**Available data:**

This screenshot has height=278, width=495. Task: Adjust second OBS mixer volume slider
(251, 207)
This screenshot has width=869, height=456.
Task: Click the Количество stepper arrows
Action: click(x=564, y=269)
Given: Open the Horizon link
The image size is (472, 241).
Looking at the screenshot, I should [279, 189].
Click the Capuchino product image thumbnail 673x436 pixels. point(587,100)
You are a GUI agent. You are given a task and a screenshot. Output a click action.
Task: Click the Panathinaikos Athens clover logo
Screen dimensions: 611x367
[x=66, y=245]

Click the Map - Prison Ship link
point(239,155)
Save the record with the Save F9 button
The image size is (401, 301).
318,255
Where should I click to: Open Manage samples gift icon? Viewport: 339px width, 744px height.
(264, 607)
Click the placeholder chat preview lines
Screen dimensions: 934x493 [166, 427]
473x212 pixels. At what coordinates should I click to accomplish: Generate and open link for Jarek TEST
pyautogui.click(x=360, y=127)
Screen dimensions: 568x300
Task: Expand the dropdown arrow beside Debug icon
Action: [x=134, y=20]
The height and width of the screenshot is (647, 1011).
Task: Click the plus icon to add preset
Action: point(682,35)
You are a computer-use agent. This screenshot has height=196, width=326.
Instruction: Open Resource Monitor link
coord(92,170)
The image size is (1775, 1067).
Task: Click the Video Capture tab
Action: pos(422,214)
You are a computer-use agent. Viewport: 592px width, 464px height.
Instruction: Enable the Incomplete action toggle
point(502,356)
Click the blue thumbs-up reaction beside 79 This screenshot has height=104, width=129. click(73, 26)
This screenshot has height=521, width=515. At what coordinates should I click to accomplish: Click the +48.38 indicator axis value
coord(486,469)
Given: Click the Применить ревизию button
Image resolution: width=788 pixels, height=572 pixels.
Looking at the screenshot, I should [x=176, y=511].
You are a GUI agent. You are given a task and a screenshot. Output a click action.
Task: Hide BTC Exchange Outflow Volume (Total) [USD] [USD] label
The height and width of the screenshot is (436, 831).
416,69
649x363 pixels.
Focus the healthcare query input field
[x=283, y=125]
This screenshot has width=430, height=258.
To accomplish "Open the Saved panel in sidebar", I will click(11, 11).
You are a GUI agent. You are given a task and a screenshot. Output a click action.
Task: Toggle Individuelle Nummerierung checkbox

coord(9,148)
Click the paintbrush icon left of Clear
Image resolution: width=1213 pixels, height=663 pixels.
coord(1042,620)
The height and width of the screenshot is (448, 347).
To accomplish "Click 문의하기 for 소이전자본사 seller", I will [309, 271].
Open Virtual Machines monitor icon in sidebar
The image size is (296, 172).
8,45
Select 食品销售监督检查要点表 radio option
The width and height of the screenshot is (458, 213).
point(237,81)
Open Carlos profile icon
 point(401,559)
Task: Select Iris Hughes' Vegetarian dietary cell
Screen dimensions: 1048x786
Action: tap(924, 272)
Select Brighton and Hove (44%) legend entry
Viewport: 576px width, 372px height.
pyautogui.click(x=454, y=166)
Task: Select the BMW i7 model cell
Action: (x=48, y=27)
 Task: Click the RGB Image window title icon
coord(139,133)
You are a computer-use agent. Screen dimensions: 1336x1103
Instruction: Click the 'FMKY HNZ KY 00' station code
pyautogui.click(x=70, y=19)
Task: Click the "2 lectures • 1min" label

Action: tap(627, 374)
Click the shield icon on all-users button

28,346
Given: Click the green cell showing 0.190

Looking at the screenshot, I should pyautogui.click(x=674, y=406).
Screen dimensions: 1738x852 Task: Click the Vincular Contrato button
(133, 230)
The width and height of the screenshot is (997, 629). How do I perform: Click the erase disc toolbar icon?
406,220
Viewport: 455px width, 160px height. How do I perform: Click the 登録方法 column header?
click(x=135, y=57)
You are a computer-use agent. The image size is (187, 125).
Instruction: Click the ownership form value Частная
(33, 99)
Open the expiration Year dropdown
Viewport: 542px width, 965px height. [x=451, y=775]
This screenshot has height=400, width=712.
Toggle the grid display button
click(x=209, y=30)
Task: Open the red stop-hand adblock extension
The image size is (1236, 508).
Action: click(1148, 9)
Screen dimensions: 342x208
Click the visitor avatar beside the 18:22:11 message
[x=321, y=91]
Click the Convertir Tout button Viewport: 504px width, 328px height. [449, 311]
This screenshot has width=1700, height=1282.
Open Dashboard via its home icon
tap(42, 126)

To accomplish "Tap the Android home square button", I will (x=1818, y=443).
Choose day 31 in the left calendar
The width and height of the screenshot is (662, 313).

**Task to complete:** Every record, start to finish: reproduce it word for word.

**Your response:**
This screenshot has height=278, width=495. Task: Adjust second OBS mixer volume slider
(251, 207)
This screenshot has width=869, height=456.
Task: Click the Количество stepper arrows
Action: click(x=564, y=269)
Given: Open the Horizon link
The image size is (472, 241).
Looking at the screenshot, I should [279, 189].
Click the Capuchino product image thumbnail 673x436 pixels. point(587,100)
You are a GUI agent. You are given a task and a screenshot. Output a click action.
Task: Click the Panathinaikos Athens clover logo
Screen dimensions: 611x367
[x=66, y=245]

Click the Map - Prison Ship link
point(239,155)
Save the record with the Save F9 button
The image size is (401, 301).
318,255
Where should I click to: Open Manage samples gift icon? Viewport: 339px width, 744px height.
(264, 607)
Click the placeholder chat preview lines
Screen dimensions: 934x493 [166, 427]
473x212 pixels. At what coordinates should I click to accomplish: Generate and open link for Jarek TEST
pyautogui.click(x=360, y=127)
Screen dimensions: 568x300
Task: Expand the dropdown arrow beside Debug icon
Action: [x=134, y=20]
The height and width of the screenshot is (647, 1011).
Task: Click the plus icon to add preset
Action: point(682,35)
You are a computer-use agent. This screenshot has height=196, width=326.
Instruction: Open Resource Monitor link
coord(92,170)
The image size is (1775, 1067).
Task: Click the Video Capture tab
Action: pos(422,214)
You are a computer-use agent. Viewport: 592px width, 464px height.
Instruction: Enable the Incomplete action toggle
point(502,356)
Click the blue thumbs-up reaction beside 79 This screenshot has height=104, width=129. click(73, 26)
This screenshot has height=521, width=515. At what coordinates should I click to accomplish: Click the +48.38 indicator axis value
coord(486,469)
Given: Click the Применить ревизию button
Image resolution: width=788 pixels, height=572 pixels.
Looking at the screenshot, I should [x=176, y=511].
You are a GUI agent. You are given a task and a screenshot. Output a click action.
Task: Hide BTC Exchange Outflow Volume (Total) [USD] [USD] label
The height and width of the screenshot is (436, 831).
416,69
649x363 pixels.
Focus the healthcare query input field
[x=283, y=125]
This screenshot has width=430, height=258.
To accomplish "Open the Saved panel in sidebar", I will click(11, 11).
You are a GUI agent. You are given a task and a screenshot. Output a click action.
Task: Toggle Individuelle Nummerierung checkbox

coord(9,148)
Click the paintbrush icon left of Clear
Image resolution: width=1213 pixels, height=663 pixels.
coord(1042,620)
The height and width of the screenshot is (448, 347).
To accomplish "Click 문의하기 for 소이전자본사 seller", I will [309, 271].
Open Virtual Machines monitor icon in sidebar
The image size is (296, 172).
8,45
Select 食品销售监督检查要点表 radio option
The width and height of the screenshot is (458, 213).
point(237,81)
Open Carlos profile icon
 point(401,559)
Task: Select Iris Hughes' Vegetarian dietary cell
Screen dimensions: 1048x786
Action: tap(924, 272)
Select Brighton and Hove (44%) legend entry
Viewport: 576px width, 372px height.
pyautogui.click(x=454, y=166)
Task: Select the BMW i7 model cell
Action: (x=48, y=27)
 Task: Click the RGB Image window title icon
coord(139,133)
You are a computer-use agent. Screen dimensions: 1336x1103
Instruction: Click the 'FMKY HNZ KY 00' station code
pyautogui.click(x=70, y=19)
Task: Click the "2 lectures • 1min" label

Action: tap(627, 374)
Click the shield icon on all-users button

28,346
Given: Click the green cell showing 0.190

Looking at the screenshot, I should pyautogui.click(x=674, y=406).
Screen dimensions: 1738x852 Task: Click the Vincular Contrato button
(133, 230)
The width and height of the screenshot is (997, 629). How do I perform: Click the erase disc toolbar icon?
406,220
Viewport: 455px width, 160px height. How do I perform: Click the 登録方法 column header?
click(x=135, y=57)
You are a computer-use agent. The image size is (187, 125).
Instruction: Click the ownership form value Частная
(33, 99)
Open the expiration Year dropdown
Viewport: 542px width, 965px height. [x=451, y=775]
This screenshot has height=400, width=712.
Toggle the grid display button
click(x=209, y=30)
Task: Open the red stop-hand adblock extension
The image size is (1236, 508).
Action: click(1148, 9)
Screen dimensions: 342x208
Click the visitor avatar beside the 18:22:11 message
[x=321, y=91]
Click the Convertir Tout button Viewport: 504px width, 328px height. [449, 311]
This screenshot has width=1700, height=1282.
Open Dashboard via its home icon
tap(42, 126)

To accomplish "Tap the Android home square button", I will (x=1818, y=443).
Choose day 31 in the left calendar
The width and height of the screenshot is (662, 313).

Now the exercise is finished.